(Collected data)
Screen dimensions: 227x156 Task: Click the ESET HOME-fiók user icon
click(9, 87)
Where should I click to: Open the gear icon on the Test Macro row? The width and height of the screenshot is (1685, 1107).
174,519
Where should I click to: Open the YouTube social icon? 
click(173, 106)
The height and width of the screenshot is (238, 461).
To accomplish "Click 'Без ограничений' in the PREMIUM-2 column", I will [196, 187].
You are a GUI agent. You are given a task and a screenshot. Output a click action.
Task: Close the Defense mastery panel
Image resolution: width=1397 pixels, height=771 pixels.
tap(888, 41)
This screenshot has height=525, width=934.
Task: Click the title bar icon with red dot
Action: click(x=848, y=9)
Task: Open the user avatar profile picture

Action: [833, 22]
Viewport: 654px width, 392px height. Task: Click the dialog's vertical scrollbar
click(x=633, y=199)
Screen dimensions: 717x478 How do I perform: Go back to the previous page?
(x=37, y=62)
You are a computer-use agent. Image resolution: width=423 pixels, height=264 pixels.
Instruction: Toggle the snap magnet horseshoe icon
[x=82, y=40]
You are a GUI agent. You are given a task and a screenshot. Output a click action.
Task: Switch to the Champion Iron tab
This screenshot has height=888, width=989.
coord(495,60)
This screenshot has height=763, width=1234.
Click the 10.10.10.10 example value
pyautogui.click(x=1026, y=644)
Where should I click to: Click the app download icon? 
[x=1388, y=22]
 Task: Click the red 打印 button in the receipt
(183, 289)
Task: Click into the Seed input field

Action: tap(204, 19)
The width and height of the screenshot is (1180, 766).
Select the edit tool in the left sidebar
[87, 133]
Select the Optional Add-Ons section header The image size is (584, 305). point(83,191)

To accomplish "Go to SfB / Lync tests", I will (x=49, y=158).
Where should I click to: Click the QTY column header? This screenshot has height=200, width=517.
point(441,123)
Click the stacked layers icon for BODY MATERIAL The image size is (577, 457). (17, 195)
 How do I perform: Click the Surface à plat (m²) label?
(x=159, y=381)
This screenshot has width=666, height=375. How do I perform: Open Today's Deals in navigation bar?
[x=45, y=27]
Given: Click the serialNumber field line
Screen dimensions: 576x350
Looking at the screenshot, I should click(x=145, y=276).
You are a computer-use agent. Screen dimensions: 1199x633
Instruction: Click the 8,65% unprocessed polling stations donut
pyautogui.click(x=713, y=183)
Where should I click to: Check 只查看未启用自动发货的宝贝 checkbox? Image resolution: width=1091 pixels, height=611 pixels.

Written task:
Please copy the part of the items above that opens with the line containing "Screen dimensions: 717x478" and closes with the line containing "Click the stacked", including both of those lines, with every line kept word for word.

Exercise output:
Screen dimensions: 717x478 How do I perform: Go back to the previous page?
(x=37, y=62)
You are a computer-use agent. Image resolution: width=423 pixels, height=264 pixels.
Instruction: Toggle the snap magnet horseshoe icon
[x=82, y=40]
You are a GUI agent. You are given a task and a screenshot. Output a click action.
Task: Switch to the Champion Iron tab
This screenshot has height=888, width=989.
coord(495,60)
This screenshot has height=763, width=1234.
Click the 10.10.10.10 example value
pyautogui.click(x=1026, y=644)
Where should I click to: Click the app download icon? 
[x=1388, y=22]
 Task: Click the red 打印 button in the receipt
(183, 289)
Task: Click into the Seed input field

Action: tap(204, 19)
The width and height of the screenshot is (1180, 766).
Select the edit tool in the left sidebar
[87, 133]
Select the Optional Add-Ons section header The image size is (584, 305). point(83,191)

To accomplish "Go to SfB / Lync tests", I will (x=49, y=158).
Where should I click to: Click the QTY column header? This screenshot has height=200, width=517.
point(441,123)
Click the stacked layers icon for BODY MATERIAL The image size is (577, 457). (17, 195)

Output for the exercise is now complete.